Definizioni a parte, il mondo del digitale è un settore di cui mi sono letteralmente innamorato, infatti, non nascondo che in qualche corso online fatto recentemente o in qualche esercitazione fatta in questo ambito, io abbia passato ore e ore davanti al pc, senza avvertire alcuna noia o stanchezza, e ciò significa solo una cosa: è un mondo che voglio, senza dubbio, imparare e conoscere.

Non parto proprio da zero ma volevo iniziare, contemporaneamente ad un percorso online iniziato con Start2impact, un corso fatto in aula con professionisti del settore, perché credo molto nella preparazione ma credo molto anche nei rapporti umani e nelle relazioni e conoscenze che possono arricchirti sia umanamente e sia professionalmente.
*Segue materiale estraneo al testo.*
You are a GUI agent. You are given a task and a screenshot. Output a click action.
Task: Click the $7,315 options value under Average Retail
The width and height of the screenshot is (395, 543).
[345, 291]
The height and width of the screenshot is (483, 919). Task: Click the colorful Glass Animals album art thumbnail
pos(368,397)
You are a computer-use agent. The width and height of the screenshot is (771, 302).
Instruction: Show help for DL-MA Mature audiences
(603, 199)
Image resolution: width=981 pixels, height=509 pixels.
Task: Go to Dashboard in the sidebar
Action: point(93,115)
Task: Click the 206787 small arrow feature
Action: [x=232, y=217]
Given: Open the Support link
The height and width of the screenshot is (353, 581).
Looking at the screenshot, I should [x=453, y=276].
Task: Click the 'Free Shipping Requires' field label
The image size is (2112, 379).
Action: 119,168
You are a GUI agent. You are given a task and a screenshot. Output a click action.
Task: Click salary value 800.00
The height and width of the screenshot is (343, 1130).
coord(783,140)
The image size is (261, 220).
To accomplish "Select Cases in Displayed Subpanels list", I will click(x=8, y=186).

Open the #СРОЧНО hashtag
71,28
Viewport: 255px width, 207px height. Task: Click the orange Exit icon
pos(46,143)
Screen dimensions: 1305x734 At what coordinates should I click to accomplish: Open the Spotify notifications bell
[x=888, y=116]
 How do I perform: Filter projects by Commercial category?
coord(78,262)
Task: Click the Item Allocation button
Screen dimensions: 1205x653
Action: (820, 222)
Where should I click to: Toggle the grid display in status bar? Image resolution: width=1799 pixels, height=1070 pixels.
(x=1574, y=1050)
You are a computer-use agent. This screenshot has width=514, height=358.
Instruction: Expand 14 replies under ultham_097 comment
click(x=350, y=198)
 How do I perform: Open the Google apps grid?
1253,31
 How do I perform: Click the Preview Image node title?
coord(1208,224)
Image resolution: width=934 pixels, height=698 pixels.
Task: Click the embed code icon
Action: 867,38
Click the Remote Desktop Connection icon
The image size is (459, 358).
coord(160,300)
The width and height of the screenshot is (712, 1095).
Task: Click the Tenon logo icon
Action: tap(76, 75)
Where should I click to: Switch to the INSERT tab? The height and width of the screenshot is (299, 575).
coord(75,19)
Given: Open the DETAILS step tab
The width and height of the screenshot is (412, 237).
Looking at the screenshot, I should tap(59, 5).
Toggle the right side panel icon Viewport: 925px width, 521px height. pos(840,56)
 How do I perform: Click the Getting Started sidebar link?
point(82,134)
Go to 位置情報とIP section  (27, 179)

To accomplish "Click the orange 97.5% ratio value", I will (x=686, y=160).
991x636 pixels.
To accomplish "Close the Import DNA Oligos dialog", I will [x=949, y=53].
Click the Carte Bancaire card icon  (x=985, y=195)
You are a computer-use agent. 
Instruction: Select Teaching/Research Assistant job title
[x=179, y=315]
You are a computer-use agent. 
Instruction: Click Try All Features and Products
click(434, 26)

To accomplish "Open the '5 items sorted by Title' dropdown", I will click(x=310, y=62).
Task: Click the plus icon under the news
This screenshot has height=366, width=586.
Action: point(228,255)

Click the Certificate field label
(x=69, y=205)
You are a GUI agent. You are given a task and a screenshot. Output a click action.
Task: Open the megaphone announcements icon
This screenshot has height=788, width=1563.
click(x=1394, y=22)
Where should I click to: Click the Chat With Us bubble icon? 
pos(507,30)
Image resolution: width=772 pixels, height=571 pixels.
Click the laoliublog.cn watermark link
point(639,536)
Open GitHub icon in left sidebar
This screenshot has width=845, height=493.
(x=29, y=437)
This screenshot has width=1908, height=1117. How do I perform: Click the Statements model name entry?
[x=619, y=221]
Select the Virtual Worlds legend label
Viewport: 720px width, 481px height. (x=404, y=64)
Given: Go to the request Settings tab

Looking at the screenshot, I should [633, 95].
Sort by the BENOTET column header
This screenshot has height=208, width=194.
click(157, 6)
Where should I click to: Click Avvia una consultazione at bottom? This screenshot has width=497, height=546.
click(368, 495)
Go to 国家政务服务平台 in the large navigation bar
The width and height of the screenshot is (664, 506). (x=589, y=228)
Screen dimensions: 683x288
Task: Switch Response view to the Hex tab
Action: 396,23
A tal scopo, quando ho ascoltato le parole di Federico Sbandi, ho capito che la DCA rappresentasse ciò che stavo cercando, ovvero una Community dalla quale imparare sia l’aspetto professionale e sia l’aspetto umano.

Le discipline che mi interessano di più, ma più che altro conosco di più, sono quelle del Digital Strategy e dell’Advertising, ma voglio, senza dubbio, conoscere tutte le sfumature di questo corso e di questo mondo.

La vita senza nuovi stimoli e nuove sfide non fa per me, infatti non vedo l’ora di cominciare!”.